Parihaka to Cape Egmont Rd to Parihaka with two Tino Rangatiratanga...

  • Alex Monteith b.1977
Parihaka to Cape Egmont Rd to Parihaka with two Tino Rangatiratanga Flags and Two Land Rovers, Waitangi Day

Title

Parihaka to Cape Egmont Rd to Parihaka with two Tino Rangatiratanga Flags and Two Land Rovers, Waitangi Day

Details

Production Date 2009
Collection(s) Collection Govett-Brewster Art Gallery, New Plymouth. Acquired with assistance from the Govett-Brewster Foundation.
Accession Number 2011/7
Edition 1st of 5 (plus artist proof)
Media Two channel video installation with three channel audio, mute, 18min.
Measurements 7.2 x 2.7 meters approximately.

About

On Waitangi Day, 6 February 2009, two red Land Rovers drive in formation, each flying a Tino Rangatiratanga flag. The drive commences at Te Pae Pae Marae within Parihaka Pā where, in the late nineteenth century, Te Whiti o Rongomai and Tohu Kākahi upheld a powerful humanity when confronted with Government military incursions.

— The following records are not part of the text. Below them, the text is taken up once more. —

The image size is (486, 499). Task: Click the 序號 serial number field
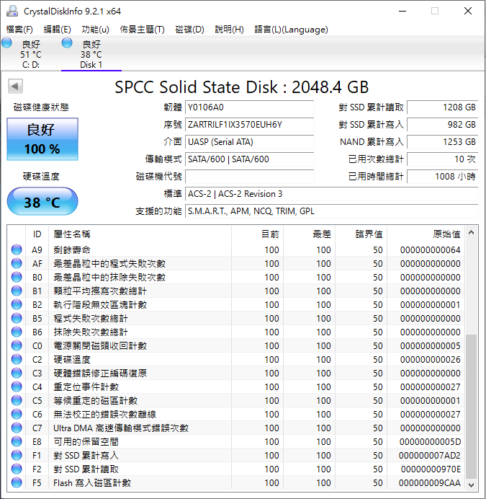click(x=249, y=125)
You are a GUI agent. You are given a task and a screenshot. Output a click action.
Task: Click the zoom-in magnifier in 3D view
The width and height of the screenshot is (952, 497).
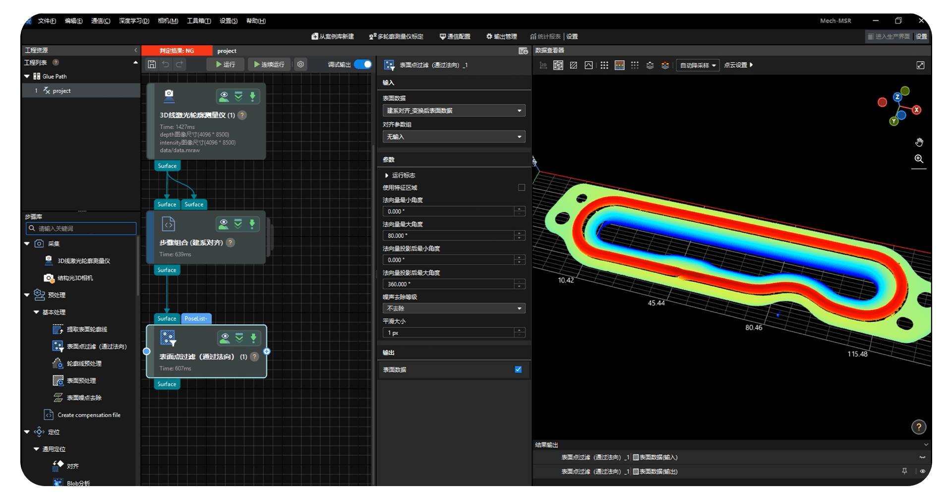(919, 159)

Ko te parau—the ploughing, cultivations, children offering bread and songs—acts of Māori resistance. Ko te taiepa—the fencing, surveyor pegs, armed constabulary, redoubts, a colonial lighthouse, telegraph poles—acts of state-sanctioned violence. Straight road—forced through Taranaki iwi cultivations and burial grounds—linear aggression.

Externally rigged with mini camcorders, the video simultaneously records the Land Rover 110s ‘NOUN’ and ‘IUAM’ traversing the terrain of brutal military occupation and dispossessed land. In convoy, the drivers—artists Alex Monteith and Natalie Robertson— repurposed their red Land Rovers as a durational performative display of Māori sovereignty to pay explicit attention to the military history of roads in Aotearoa.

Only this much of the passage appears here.